■ EXERCISE GOAL ■
The result should be the lines from the one that contains "Where should I click to: Click" to the final line of the entries below, copied exactly and with no pictures.

(Saved data entries)
>>>>
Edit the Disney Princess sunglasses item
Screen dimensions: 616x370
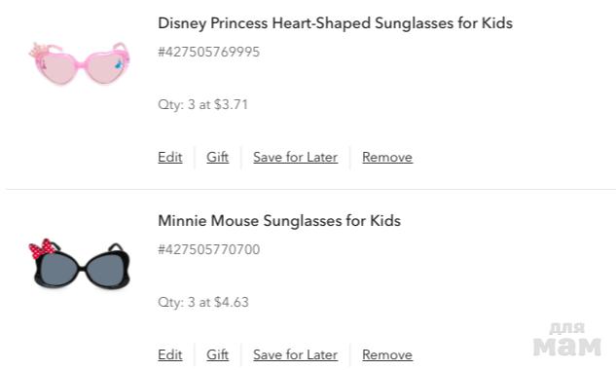(x=170, y=157)
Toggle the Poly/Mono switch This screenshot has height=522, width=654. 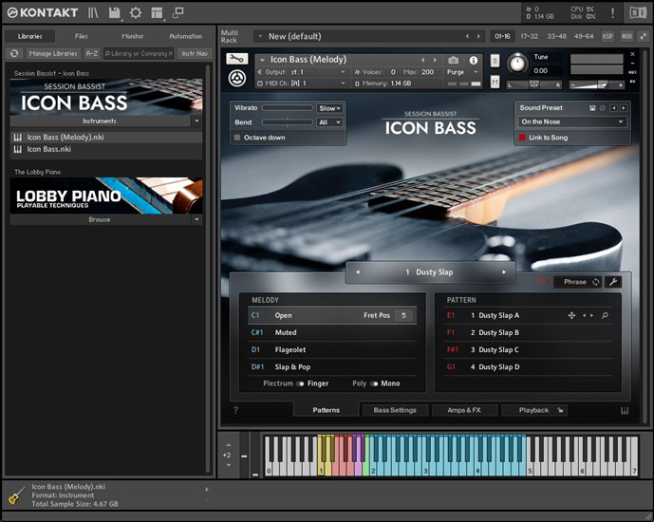click(374, 383)
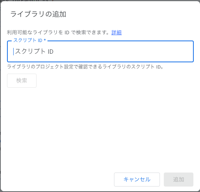Image resolution: width=200 pixels, height=192 pixels.
Task: Click the 検索 button
Action: [x=22, y=81]
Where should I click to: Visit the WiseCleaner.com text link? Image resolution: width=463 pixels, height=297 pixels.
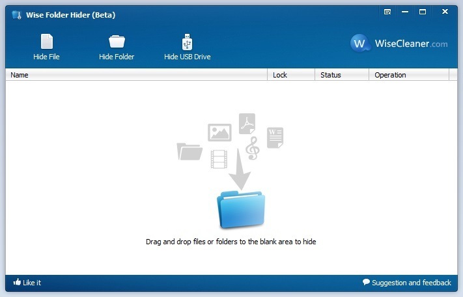[x=411, y=44]
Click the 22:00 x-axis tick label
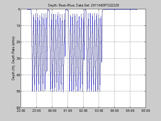This screenshot has height=121, width=161. pos(21,111)
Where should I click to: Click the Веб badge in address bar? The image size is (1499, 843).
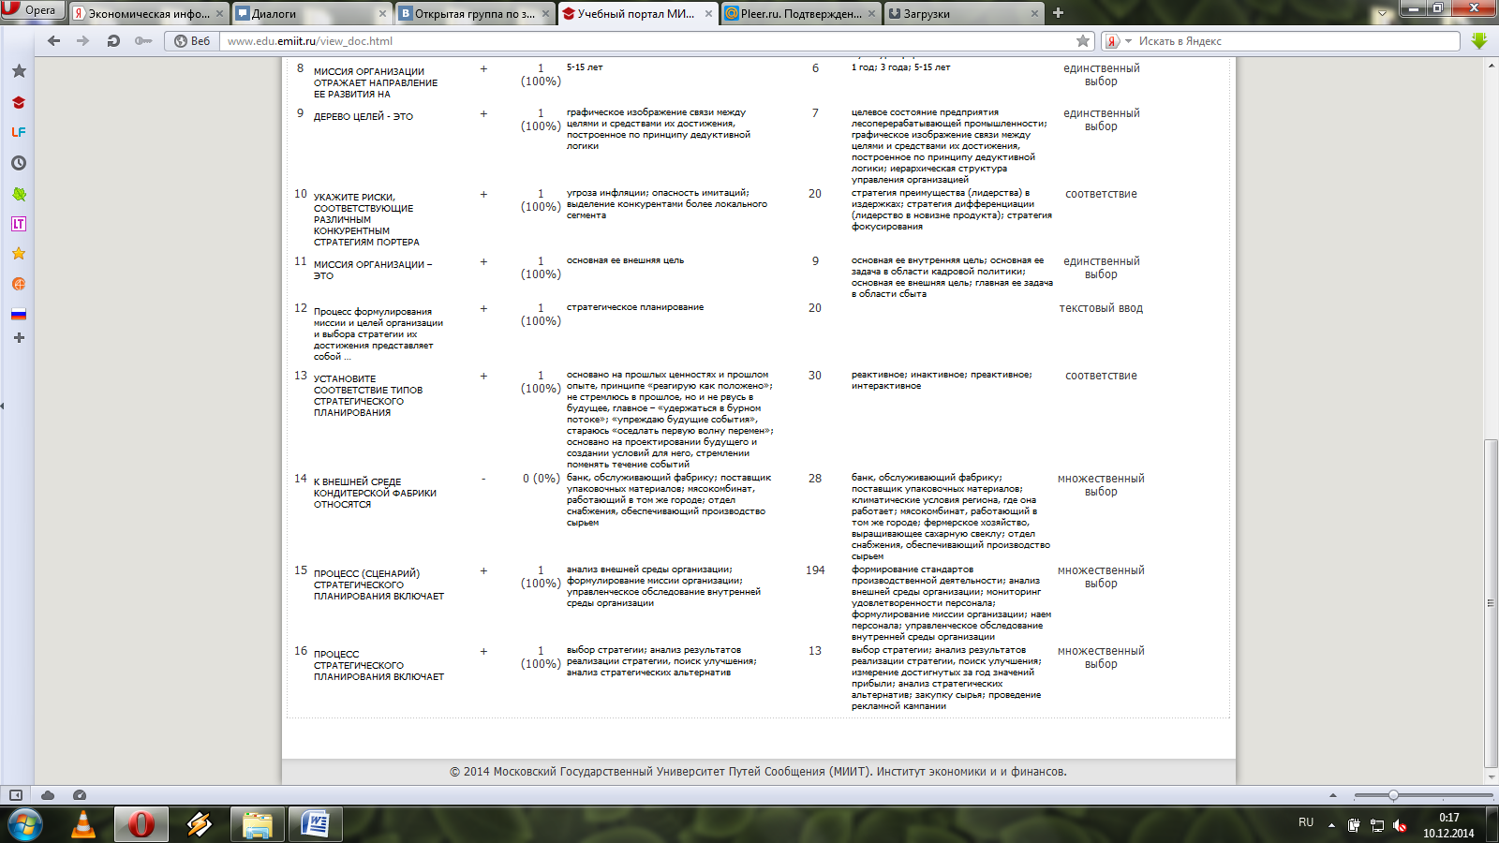click(192, 40)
<<<<
■ TASK OUTPUT ■
Where should I click to: Click the Веб badge in address bar? The image size is (1499, 843).
click(192, 40)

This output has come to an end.